Smurfit-Stone in Trouble?

by jhwygirl

NewWest’s Rob Struckman posted a piece this afternoon, based on some information that has come his way, that Smurfit-Stone is mulling some tough decisions. He’s spot-on with all of it – their woes over pulp have been widely known for some time.

Sincerely troubling news. Not only does Smurfit employ well over 400 employees, it’s a fantastic community citizen. A huge tax base. If they close, the reverberations will be felt much further than Missoula alone.

Reuter’s has this story on its consecutive quarterly losses.

Struckman’s piece reports that Dick King of the Missoula Area Economic Development Corporation is working hard to try and keep Smurfit-Stone up and running.

Let’s hope that Dick King has some help – everyone from the Mayor and our Board of County Commissioners, to the Governor and his base of economic funding, to Representative Rehberg, to Senators Baucus and Tester…..230 good paying, family-raising, community-benefiting jobs is too much for any Montana city to loose – let alone the state.

If the Governor and the Department of Commerce can find $400,000 for Deerlodge’s Sun Mountain Lumber, surely they can find a solution for Smurfit-Stone.

If the USFS can put together over $600,000 in community grants based on slash, sawdust and small-diameter timber thinning projects, surely they can do something here.

Fact is – any solution must involve local communities and the USFS. The USFS is the only property owner with large enough holdings to sustain this industry. But communities, too, have to work together to realize that bug kill isn’t going to go away, and thinning projects will, in the long run, reduce fire danger to Montana’s sprawling communities. Forestry practices can be sustainable – and the key is to involve the communities and natural resource advocates up front. There are solutions.

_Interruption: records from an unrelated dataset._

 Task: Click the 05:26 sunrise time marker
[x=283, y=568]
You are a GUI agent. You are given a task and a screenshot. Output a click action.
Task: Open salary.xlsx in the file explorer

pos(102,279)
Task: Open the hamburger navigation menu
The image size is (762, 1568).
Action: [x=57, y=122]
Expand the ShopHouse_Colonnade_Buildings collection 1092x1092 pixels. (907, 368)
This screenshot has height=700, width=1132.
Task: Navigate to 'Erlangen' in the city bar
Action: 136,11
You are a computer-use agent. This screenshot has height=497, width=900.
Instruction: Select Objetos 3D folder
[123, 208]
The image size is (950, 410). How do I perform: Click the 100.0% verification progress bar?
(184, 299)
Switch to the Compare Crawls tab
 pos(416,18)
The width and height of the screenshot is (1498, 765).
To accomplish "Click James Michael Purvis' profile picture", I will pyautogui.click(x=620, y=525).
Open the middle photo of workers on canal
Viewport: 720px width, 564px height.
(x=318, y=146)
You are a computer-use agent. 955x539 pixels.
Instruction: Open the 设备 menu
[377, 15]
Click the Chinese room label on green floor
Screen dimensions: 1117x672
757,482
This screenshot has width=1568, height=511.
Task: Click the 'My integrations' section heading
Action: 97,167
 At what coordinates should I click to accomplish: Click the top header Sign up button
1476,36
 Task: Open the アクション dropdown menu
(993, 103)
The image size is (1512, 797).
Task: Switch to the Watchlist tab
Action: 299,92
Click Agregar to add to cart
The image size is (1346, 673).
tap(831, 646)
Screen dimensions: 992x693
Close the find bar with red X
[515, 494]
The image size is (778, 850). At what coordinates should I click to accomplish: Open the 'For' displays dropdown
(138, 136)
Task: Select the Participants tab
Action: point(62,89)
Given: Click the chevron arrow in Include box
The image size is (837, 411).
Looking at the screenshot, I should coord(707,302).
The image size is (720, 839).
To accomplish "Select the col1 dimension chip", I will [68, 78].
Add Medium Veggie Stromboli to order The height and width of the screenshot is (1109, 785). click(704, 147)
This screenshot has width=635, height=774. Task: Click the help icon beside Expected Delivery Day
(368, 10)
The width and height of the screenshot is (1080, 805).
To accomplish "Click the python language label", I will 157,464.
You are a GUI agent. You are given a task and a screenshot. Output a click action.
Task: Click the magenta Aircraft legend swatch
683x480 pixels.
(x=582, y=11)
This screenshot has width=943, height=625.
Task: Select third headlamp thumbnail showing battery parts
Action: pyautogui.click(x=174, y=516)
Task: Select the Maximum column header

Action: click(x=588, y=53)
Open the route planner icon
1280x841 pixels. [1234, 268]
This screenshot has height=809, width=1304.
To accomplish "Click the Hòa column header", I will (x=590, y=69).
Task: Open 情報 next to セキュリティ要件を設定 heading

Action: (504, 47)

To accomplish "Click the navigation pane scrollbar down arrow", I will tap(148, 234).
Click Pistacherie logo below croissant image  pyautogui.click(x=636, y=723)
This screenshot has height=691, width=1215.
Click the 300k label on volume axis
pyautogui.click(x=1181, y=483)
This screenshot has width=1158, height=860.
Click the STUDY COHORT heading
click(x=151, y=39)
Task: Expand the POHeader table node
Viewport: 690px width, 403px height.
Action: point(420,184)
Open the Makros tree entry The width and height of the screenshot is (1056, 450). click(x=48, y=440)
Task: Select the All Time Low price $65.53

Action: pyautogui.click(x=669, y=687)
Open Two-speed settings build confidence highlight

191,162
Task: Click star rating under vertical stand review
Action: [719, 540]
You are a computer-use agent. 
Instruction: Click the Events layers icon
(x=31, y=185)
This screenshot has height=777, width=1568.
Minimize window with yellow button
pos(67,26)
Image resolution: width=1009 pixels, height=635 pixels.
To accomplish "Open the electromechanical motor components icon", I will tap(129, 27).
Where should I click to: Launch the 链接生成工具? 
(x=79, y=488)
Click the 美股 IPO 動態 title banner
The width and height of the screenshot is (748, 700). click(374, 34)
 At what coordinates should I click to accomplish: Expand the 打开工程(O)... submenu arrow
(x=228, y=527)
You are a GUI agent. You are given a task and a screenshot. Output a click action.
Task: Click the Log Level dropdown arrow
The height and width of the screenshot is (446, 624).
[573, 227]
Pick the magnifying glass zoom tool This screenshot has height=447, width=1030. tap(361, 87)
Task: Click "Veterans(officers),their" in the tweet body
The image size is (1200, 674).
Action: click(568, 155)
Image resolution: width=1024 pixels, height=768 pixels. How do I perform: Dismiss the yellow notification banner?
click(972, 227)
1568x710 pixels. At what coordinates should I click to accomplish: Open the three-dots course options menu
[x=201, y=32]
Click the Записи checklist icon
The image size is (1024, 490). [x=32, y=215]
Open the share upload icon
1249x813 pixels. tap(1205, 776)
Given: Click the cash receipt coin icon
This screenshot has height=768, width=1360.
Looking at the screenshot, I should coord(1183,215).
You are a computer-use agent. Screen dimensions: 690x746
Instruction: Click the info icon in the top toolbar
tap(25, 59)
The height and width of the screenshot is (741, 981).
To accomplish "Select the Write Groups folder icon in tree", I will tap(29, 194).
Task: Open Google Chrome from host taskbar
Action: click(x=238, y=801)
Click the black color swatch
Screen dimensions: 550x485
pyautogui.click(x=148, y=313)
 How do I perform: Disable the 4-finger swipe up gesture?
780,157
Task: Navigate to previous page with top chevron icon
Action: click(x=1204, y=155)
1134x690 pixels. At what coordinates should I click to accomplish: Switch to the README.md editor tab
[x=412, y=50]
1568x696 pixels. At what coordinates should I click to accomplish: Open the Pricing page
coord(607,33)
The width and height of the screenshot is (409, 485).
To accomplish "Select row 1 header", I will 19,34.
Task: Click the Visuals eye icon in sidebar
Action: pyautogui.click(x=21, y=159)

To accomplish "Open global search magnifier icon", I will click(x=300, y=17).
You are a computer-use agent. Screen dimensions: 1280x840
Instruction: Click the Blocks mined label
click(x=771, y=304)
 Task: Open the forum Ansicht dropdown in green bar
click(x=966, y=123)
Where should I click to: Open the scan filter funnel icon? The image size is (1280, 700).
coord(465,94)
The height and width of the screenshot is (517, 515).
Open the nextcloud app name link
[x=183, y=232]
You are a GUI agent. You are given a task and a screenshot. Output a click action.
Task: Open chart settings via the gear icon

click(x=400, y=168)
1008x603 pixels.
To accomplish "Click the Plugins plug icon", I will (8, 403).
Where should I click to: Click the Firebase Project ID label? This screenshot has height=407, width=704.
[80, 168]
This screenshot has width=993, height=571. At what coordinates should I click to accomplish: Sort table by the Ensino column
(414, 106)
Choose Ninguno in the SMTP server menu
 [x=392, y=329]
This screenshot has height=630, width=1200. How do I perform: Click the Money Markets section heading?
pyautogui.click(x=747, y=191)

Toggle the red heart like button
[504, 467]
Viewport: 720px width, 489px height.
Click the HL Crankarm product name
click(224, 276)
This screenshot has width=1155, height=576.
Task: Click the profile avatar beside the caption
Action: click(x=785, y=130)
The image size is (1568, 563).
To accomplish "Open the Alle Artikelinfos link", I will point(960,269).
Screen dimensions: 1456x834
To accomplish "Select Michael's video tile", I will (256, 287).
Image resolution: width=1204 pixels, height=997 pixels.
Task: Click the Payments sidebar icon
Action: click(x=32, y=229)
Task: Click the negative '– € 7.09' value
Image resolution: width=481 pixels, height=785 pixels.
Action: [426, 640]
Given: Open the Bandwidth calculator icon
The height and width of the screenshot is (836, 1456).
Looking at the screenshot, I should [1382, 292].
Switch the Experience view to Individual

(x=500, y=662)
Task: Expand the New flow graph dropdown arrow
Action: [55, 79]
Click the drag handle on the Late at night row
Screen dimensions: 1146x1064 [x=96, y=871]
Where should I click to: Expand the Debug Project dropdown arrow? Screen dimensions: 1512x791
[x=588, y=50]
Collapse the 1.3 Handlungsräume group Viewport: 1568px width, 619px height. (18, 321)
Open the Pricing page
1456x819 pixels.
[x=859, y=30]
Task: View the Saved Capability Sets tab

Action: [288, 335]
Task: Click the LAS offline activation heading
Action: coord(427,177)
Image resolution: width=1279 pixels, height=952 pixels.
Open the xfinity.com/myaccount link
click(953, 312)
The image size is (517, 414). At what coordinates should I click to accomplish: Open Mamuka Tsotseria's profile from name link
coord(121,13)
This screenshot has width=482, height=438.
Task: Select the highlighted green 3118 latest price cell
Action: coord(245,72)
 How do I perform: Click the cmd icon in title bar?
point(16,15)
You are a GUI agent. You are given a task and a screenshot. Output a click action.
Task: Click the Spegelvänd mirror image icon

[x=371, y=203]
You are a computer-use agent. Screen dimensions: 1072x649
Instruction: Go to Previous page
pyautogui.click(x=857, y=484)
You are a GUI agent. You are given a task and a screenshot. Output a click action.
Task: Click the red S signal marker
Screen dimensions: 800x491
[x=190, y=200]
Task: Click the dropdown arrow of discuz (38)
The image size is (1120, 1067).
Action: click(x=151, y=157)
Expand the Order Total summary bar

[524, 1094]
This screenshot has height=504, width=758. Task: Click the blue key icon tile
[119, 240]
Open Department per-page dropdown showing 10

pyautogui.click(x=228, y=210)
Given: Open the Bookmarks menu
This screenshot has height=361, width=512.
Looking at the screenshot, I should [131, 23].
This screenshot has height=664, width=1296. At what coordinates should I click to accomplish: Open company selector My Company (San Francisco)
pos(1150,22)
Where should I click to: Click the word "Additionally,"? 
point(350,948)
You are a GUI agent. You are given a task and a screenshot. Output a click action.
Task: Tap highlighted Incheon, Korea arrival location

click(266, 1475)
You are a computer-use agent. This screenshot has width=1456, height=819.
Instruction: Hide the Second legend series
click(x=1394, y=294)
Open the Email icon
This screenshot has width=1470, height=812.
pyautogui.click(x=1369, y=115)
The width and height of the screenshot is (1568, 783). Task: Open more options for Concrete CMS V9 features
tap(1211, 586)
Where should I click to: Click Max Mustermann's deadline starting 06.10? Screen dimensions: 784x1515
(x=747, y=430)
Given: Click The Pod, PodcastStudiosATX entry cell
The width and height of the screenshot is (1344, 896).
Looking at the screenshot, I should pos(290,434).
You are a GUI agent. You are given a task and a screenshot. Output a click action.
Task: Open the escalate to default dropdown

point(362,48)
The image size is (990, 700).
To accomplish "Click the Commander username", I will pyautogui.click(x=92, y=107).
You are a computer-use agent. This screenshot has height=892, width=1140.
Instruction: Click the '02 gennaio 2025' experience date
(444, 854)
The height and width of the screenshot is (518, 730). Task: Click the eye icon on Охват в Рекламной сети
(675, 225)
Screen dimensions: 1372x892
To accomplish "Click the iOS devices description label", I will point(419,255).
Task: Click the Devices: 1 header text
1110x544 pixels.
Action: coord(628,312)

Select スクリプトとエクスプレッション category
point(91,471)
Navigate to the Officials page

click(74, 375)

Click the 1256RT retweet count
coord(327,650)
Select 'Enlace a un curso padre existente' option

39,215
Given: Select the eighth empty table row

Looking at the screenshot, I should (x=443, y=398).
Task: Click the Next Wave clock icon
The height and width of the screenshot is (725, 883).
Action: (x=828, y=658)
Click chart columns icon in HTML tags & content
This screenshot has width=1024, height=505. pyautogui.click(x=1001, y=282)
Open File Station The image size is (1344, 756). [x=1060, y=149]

And industry is the key word here folks. Unless we Montanans are content to survive on Burger King and hotel jobs, we need to have industry jobs. Tech would be nice, and so would medical – but until our universities start focusing on those types of jobs and drawing those industries to the state, we gotta work to keep what industry we have. Otherwise, huge tax bases are going to be gone, and the burden will be shouldered more and more on individual taxpayers.